Recensione Fuoco cammina con me (1992)

David Lynch smantella la sua cittadina simbolo mattone dopo mattone, distruggendo un mito televisivo e celebrando la morte di Laura Palmer come quella di un'eroina d'altri tempi. Con i tratti più sperimentali del suo cinema presenti sempre in primo piano.

Ritorno a Twin Peaks?

Tra le pellicole più controverse nella filmografia di David Lynch possiamo certamente annoverare la cosiddetta "versione" per grande schermo di Twin Peaks. Controversa soprattutto per chi il regista americano lo ama. Questo perché ad ogni tentativo di collocazione critica, Fuoco cammina con me non riesce mai a sfuggire al paragone con la serie televisiva. Tale approccio è apertamente fuorviante e incoraggia giudizi per lo più affrettati e insinceri.

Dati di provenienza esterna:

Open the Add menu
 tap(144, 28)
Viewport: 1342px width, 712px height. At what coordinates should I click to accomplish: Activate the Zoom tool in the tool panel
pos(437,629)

Innanzitutto la prima parte di Fuoco cammina con me, nell'intento di sterilizzare le movenze melodrammatiche e più lineari del relativo serial televisivo, funziona come cinema sperimentale. La descrizione di una località (Deer Meadow) che sembra essere l'esatto contrario di quella Twin Peaks che abbiamo imparato a conoscere, rappresenta il fulcro intorno al quale, e quasi inconsapevolmente, ruota l'intera storia del film (e del serial?). Ciò fa subire al plot un totale ribaltamento di cognizione e di connotati. L'omicidio di Teresa Banks resta irrisolto per tutto e in tutto, creando una sensazione di straniamento. Tutta la sequenza iniziale non aggiunge quindi nuove informazioni e crea ulteriori interrogativi, preparando il tanto atteso "arrivo" dei protagonisti della serie tv nel modo più spiazzante possibile. La Twin Peaks descritta in Fuoco cammina con me è una cittadina che apparirà irriconoscibile a chi ha seguito, puntata dopo puntata, i vari e appassionanti intrighi. Il cartello di benvenuto, il tema di Angelo Badalamenti funzionano, a posteriori, come finti relitti di una memoria spettatoriale messa alla berlina dall'operazione smitizzante di Lynch. La Twin Peaks di Fuoco cammina con me sembra davvero un alter ego della Deer Meadow della prima parte di pellicola. Ci sono defezioni importanti (la segheria, ad esempio), ma quello che più balza all'occhio è la presenza dei vari protagonisti ritratti quasi come fantasmi, chiusi in loro stessi, come se la disperazione "messianica" di Laura Palmer fosse l'unico specchio possibile dell'anima nascosta e malata di Twin Peaks. E gli stessi luoghi della cittadina sono depauperati delle loro metaforiche relazioni causa/effetto che si scatenavano nella serie televisiva. Questa visione risponde al chiaro tentativo di Lynch di scrollarsi di dosso l'ingombrante peso del serial, legittimandone però le peculiarità e le sovrastrutture. Ingigantendole visivamente, anche se solo per sottrazione.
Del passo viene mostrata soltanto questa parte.